In nuce, of course Jesus’ disciples believed he was raised from the dead: they saw him crucified and thought they saw him walking around (which accounts for the witness reports). But this is easily explained by the miraculous cross survival hypothesis: [Enter explanatory agent(s) here] saved Jesus from death so that he could [insert purpose here].
The point is elementary: Once we entertain one supernatural hypothesis, we must entertain every supernatural hypothesis, and, in a non-question begging way, must somehow discriminate the favored choice (in this case, the Christian god) as the most likely. But as there is a considerable underdetermination of evidence problem here for miraculous hypotheses, eliminating alternatives to the favored theory is not an easy task. Indeed, I must say it seems rather hopeless (to extract oneself from this problem, one must place one dubious metaphysical supposition upon another until all that remains is supposition upon supposition, each more tenuous than the next). Thus, if the available evidence cannot eliminate the competing supernatural explanations, one must either remain agnostic about the matter or positively disbelieve the supernatural explanations. In brief, one cannot maintain a rational belief in the death and resurrection of Jesus since such a doxastic attitude would require evidence as to the likelihood of the event, which is not on offer.

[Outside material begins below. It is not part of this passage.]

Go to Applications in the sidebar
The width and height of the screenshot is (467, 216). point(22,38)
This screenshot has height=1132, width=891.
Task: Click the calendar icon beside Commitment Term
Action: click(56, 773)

To summarize, like it or not, under naturalism, the probability that Jesus survived the crucifixion and torture, recuperated to the point that he could interact with his followers, and then left town surreptitiously, died, or whatever you like, is much higher than the probability that his cells and chemical and neural pathways were regenerated so as to allow him to walk through walls, etc. Thus, under naturalism, even within the favorable evidential context I have established here, the Christian is not warranted in believing Jesus rose from the dead (the witness reports actually confirm the hypothesis that he survived the crucifixion).

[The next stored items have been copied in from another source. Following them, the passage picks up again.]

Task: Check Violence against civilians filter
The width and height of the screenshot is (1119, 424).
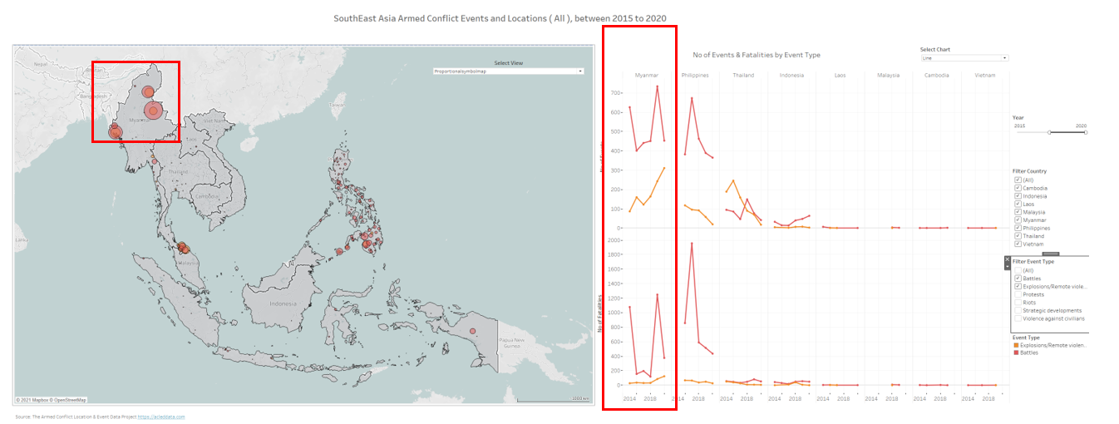Action: tap(1018, 318)
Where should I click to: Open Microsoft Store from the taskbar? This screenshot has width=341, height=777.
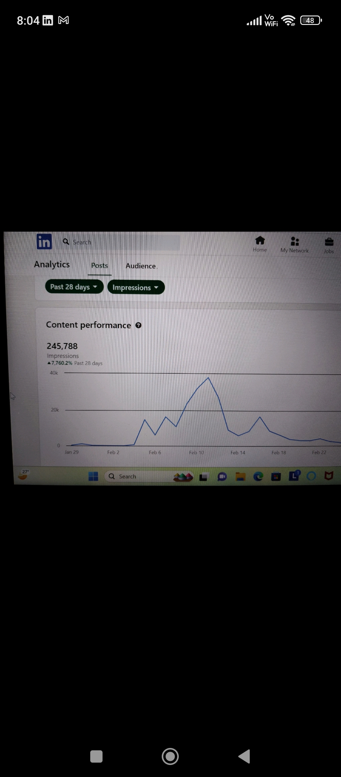[x=276, y=476]
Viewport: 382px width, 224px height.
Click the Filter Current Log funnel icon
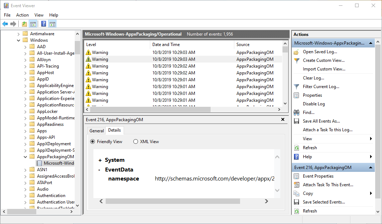pos(296,87)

The Christian absolutely must postulate a miraculous event if she is to save the resurrection hypothesis. But there are problems with this course which are neither soluble nor necessary. First, it is probable that there are no good grounds for positing the Christian god (given the failure of arguments for the existence of a supernatural agency of the type necessary for the miracle to be a viable option) and thus the criticism of circularity above remains. Second, even if there are good grounds for the appropriate supernatural agency, insofar as the Christian postulates a miracle to explain the resurrection, he must countenance innumerable other, equally explanatory, though incompatible, alternative supernatural hypotheses that can be posited ad infinitum to account for either Jesus surviving the crucifixion and/or being resurrected. The retreat to the supernatural, then, does not appear to be a very promising course of action.
To end, given naturalism, belief in the resurrection is not justified and, given supernaturalism, belief in the resurrection is not justified. Christians are therefore not justified in their belief in the resurrection of Jesus.

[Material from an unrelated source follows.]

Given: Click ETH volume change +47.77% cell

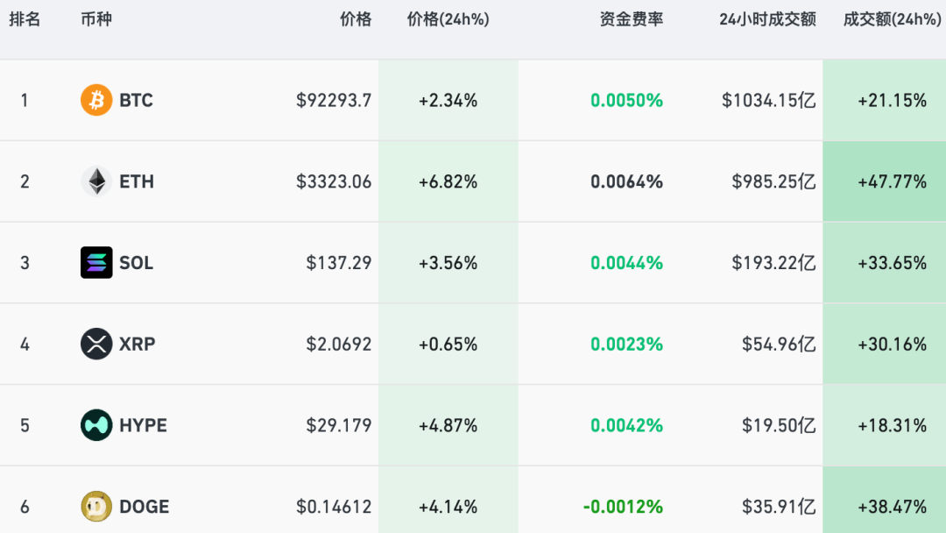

(4) I should say there is good, independent reasons for believing in a malevolent deity, e.g., the existence of so much pain and suffering through human history and amongst all sentient life on earth, to say nothing of the pain and suffering of other sentient beings on other planets.
(6) We can insert a miraculous event at almost any point, e.g. the miracle massive group hallucinations, including of the so-called 500, which will have the similar effect of resulting in the unwarranted belief in the Christian miracle of the resurrection.